Roger was lying dead next to the lilac bush. I was standing over him, a foot upon his chest, preparing to scalp him, when my mother came out the front door and announced we were going shopping.

“You need to look nice for your first day of school,” she said. “Let’s go.”

She took me by the hand, opened the back door of the car, and pushed me in. This was back in the days before child seats and seatbelts when children roamed free, bouncing around the interior like bowling pins at any sudden stops, sharp turns, or head-on collisions. For much of his childhood, my best friend, Bill Eddy, had the words “Ford Esquire” embossed on his forehead from when his father had jammed on the brakes and sent him flying headfirst into the glove box.

Prisons have it right. No fretting over which pattern or color best flatters the wearer, no salespeople hovering about.

Beecham’s Menswear was on the north side of the square, between the Rexall drugstore and Bob Lawson’s barber shop. It was owned by Bob Beecham, who also owned a red van with the name of his store emblazoned on the side. He loaned the van to townspeople hauling their children to college, in that clever way circulating his name throughout the Midwest.
Prior to our association with Beecham’s, my mother had purchased my clothing at neighborhood garage sales, a task requiring no participation on my part, which was my preference. Then my father landed a new job selling bug spray, our ship came in, and like the rest of the town’s moneyed class, we began shopping at Beecham’s, introducing a complication to my life—shopping for clothes—I have labored to avoid ever since.

The main problem, I have come to think, is unnecessarily complicating the purchase of apparel. Prisons have it right: Arrange the people in a line and dispense to each the requisite shirts and pants, as near to his or her size as possible. No fretting over which pattern or color best flatters the wearer; no salespeople hovering about, offering their unsolicited opinions; no pawing through the racks—all of that replaced with a simple shuffle forward, a quick and practiced sizing-up by the clerk, the handoff of goods, a mumbled thanks, and one is suitably attired for the next year. If such a shop existed here on the outside, I would faithfully frequent it. Indeed, so great is my appreciation for such a system, I would suffer imprisonment to take part.
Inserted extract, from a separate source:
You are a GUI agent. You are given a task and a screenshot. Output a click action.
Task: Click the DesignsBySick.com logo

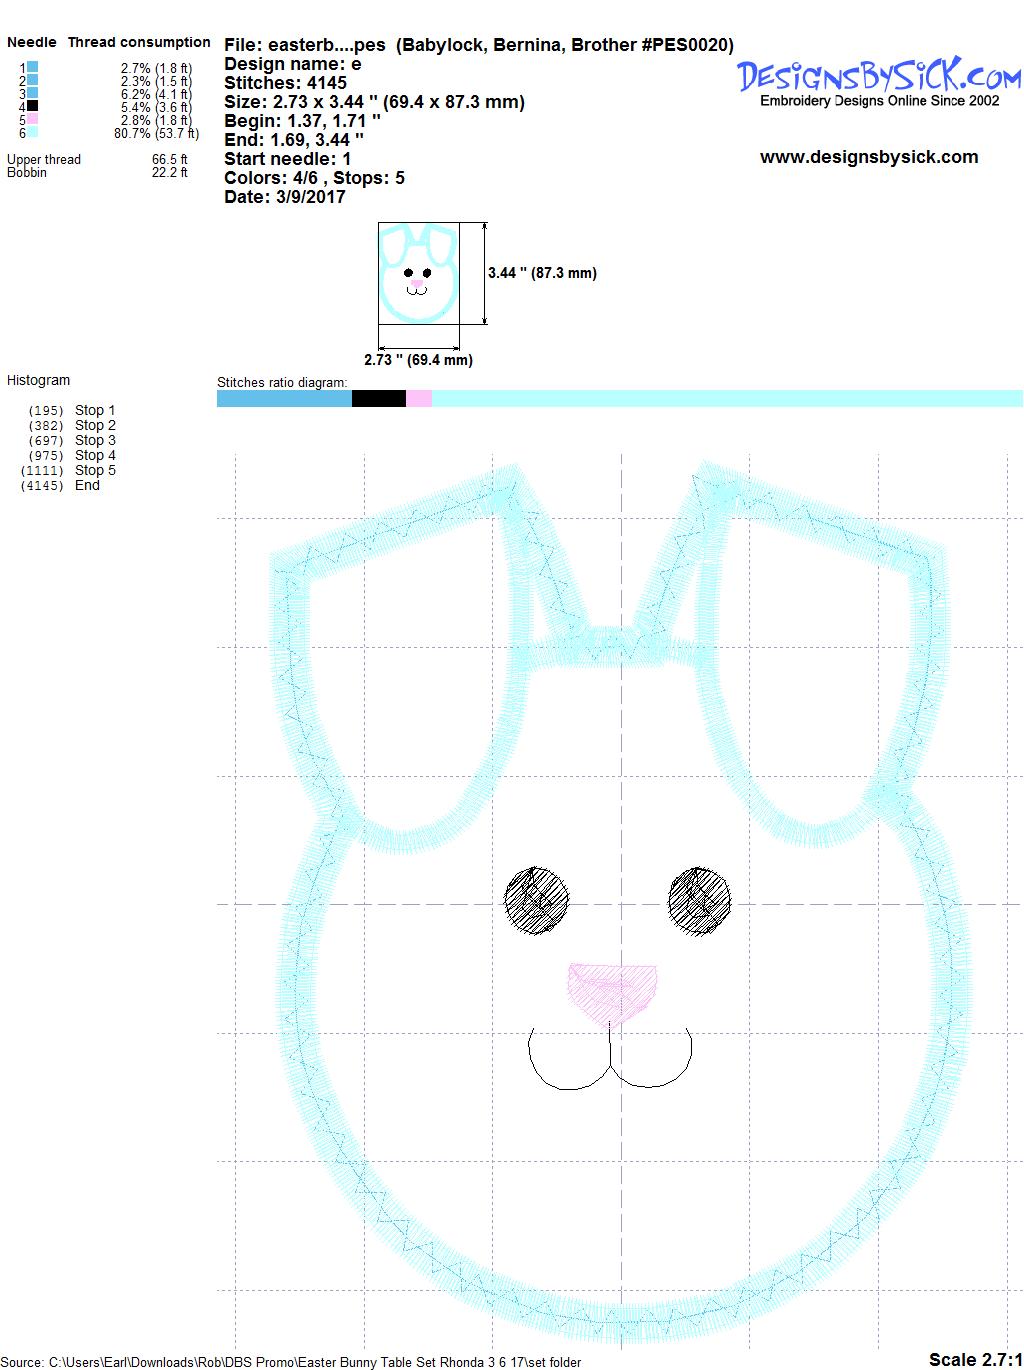click(x=879, y=75)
There is a basic dishonesty to clothing that a man of my moral stature finds repugnant. This is the tendency of apparel companies to play fast and loose with measurements, making it impossible to take them at their word. When a clothier says a pair of pants has a 32-inch waist and a 34-inch inseam, one ought to be able to take a tape measure to the product and verify that to be the case. Instead, one will find those numbers to be approximations, often nowhere near the stated size. In no other field would we tolerate this dissembling. But without protest, we meekly retire to a fitting room, wrestle off our shoes, disrobe, and don the new pants to see if the stated sizes can be trusted. If they don’t fit, we berate ourselves, believing that if we had lost those pounds, the pants would have fit, instead of placing the blame squarely where it belongs: on an industry that has so little regard for truth it will lie about the most fundamental matters.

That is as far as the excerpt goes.